Heba S. Zaky scite author profile

There are increasing evidences supporting the involvement of oxidative stress and neuroinflammation in schizophrenia. Vinpocetine, a nootropic phosphodiesterase-1 inhibitor, was proven to possess anti-oxidant and anti-inflammatory potentials. This research aimed to reveal the likely protective features of vinpocetine against ketamine-induced schizophrenia-like deficits in rats.

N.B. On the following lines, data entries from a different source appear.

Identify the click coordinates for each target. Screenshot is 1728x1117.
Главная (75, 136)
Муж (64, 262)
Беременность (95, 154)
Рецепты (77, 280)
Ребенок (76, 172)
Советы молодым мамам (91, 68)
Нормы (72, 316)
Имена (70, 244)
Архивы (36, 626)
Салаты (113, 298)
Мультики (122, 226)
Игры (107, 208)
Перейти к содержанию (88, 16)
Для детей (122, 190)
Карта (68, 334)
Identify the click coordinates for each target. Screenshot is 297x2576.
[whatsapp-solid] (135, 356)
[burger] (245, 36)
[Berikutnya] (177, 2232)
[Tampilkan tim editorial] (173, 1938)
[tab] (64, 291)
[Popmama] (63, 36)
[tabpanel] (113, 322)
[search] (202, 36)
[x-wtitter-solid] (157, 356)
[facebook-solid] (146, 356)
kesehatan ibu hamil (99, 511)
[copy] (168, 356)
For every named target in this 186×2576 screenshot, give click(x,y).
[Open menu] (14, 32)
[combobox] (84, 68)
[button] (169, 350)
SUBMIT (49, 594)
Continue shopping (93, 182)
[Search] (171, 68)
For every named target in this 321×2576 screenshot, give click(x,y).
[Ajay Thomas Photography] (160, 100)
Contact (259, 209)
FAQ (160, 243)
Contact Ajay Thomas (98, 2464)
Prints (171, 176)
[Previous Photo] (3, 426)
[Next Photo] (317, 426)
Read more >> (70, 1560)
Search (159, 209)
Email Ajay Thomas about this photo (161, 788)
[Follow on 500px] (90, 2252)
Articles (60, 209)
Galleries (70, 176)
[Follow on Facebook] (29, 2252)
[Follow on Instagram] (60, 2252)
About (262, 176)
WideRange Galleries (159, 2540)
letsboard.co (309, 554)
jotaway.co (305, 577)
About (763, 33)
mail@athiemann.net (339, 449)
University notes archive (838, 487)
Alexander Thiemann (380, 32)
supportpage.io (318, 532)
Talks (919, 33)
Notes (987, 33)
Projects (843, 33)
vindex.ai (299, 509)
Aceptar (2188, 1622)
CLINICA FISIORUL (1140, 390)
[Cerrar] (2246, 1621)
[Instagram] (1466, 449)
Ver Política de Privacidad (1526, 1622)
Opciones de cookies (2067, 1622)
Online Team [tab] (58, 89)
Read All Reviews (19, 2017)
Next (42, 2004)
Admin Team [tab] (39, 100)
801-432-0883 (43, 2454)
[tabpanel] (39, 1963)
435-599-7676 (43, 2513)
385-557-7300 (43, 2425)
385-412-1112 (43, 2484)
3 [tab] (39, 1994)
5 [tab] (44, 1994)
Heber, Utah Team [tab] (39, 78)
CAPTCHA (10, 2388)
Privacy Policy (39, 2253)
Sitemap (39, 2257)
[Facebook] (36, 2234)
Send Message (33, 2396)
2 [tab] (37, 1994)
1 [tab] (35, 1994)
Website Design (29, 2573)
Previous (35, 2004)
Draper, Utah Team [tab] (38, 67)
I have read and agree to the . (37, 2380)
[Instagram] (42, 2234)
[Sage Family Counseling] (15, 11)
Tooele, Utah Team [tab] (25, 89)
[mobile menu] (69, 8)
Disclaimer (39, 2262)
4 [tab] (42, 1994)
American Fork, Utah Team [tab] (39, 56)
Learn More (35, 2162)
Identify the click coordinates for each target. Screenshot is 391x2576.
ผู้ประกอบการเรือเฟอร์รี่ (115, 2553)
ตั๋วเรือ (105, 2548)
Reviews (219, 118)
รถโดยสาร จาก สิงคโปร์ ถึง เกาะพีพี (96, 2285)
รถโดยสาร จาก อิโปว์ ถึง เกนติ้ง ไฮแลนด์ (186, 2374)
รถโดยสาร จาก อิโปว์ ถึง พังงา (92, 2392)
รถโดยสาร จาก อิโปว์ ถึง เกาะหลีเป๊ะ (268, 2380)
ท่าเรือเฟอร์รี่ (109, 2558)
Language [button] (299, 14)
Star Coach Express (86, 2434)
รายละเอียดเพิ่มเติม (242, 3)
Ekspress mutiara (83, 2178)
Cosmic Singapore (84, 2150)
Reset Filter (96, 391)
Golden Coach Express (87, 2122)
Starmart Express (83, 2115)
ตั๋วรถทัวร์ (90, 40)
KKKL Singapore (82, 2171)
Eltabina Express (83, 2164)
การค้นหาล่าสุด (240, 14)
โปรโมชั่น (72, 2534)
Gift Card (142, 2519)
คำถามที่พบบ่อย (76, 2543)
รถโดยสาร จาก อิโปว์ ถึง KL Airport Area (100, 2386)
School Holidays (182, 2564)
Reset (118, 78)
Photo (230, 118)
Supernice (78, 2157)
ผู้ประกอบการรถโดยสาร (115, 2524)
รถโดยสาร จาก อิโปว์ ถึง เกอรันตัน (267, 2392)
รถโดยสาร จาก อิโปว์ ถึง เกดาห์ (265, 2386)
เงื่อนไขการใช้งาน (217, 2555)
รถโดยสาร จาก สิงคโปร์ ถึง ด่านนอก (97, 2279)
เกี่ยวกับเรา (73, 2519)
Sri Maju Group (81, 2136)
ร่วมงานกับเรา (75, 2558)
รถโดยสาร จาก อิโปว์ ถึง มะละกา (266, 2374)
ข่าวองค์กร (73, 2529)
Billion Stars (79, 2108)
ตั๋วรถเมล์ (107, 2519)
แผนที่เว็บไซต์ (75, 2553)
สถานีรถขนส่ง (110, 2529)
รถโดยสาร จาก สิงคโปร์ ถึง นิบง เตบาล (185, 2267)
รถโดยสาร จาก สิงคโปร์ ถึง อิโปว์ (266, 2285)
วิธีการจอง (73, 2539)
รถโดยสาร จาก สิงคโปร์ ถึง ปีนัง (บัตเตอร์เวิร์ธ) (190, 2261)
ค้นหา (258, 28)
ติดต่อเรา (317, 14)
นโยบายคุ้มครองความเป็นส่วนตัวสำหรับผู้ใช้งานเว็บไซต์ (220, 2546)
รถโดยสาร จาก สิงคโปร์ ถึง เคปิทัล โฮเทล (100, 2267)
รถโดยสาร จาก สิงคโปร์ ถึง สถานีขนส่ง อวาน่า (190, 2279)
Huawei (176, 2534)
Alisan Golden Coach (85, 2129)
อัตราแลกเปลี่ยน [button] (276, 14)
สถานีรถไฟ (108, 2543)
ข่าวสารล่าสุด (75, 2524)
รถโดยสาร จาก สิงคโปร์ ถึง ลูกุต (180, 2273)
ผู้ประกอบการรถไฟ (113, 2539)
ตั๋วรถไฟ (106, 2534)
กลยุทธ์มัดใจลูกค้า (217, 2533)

Additionally, the probable mechanisms contributing to this neuroprotection were also elucidated. Vinpocetine was given (20 mg/kg, i.p.) once a day for 14 days commencing 7 days before administrating ketamine (25 mg/kg i.p.). Risperidone was applied as a reference antipsychotic. Vinpocetine pre-treatment revealed a marked amendment in the hyperlocomotion, anxiety, and short-term memory deficits induced by ketamine in rats. In rats' hippocampus, ketamine induced a drastic increase in tissue levels of dopamine, lipid peroxidation, and pro-inflammatory cytokines along with a significant decrease in glutamate, GABA, SOD, and total anti-oxidant capacity. Also, ketamine induced a reduced level of BDNF together with the potentiation of GSK-3β/β-catenin pathway that led to the destruction of β-catenin. Pre-treatment of ketamine-challenged animals with vinpocetine significantly attenuated oxidative stress, inflammation, and neurotransmitter alterations. Vinpocetine also elevated BDNF expression and prevented ketamine-induced stimulation of the GSK-3β/β-catenin signaling. This research presents enlightenments into the role of vinpocetine in schizophrenia. This role may be accomplished through its effect on oxidative stress, inflammation as well as modulating BDNF and the GSK-3β/β-catenin pathway.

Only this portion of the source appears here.